Impact of Tungsten, Iron and Molybdenum on the TiO2 Geometrical Network and Optoelectronic Properties

Titanium dioxide has long been a workhorse in photocatalysis, yet its wide 3.2 eV band gap confines activity to the ultraviolet range, limiting solar‑energy utilization. Researchers have turned to transition‑metal doping as a strategy to engineer the electronic structure, aiming to create mid‑gap states that facilitate visible‑light absorption. Recent advances in computational methods, particularly density functional theory, enable precise predictions of how specific dopants alter lattice geometry and electronic distribution, providing a roadmap for experimental synthesis.

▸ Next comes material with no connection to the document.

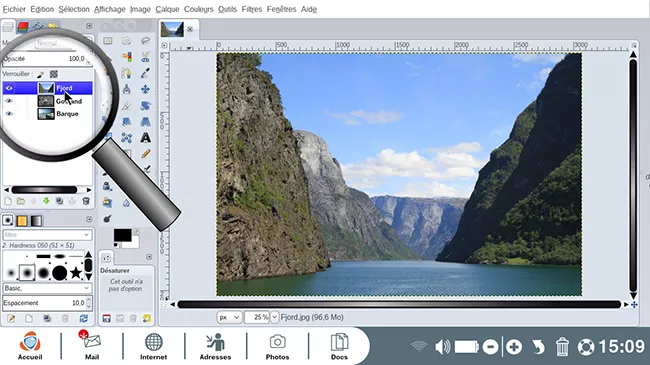Open Internet from the taskbar
Image resolution: width=650 pixels, height=365 pixels.
pyautogui.click(x=153, y=346)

In the latest DFT investigation, tungsten, iron and molybdenum were introduced individually, in pairs and as a triple dopant set into anatase TiO₂. The calculations reveal that each element creates distinct impurity levels: W modestly narrows the gap to 2.0 eV, Fe produces a deeper reduction to 1.5 eV, and Mo achieves 1.8 eV. When combined, synergistic effects emerge—WFe co‑doping drives the gap down to 0.75 eV, while the MoW pair reaches 1.6 eV. The tri‑doped WFeMo system balances these interactions, settling at a 1.5 eV gap and repositioning the conduction band nearer the Fermi level, which enhances charge carrier mobility and reduces recombination.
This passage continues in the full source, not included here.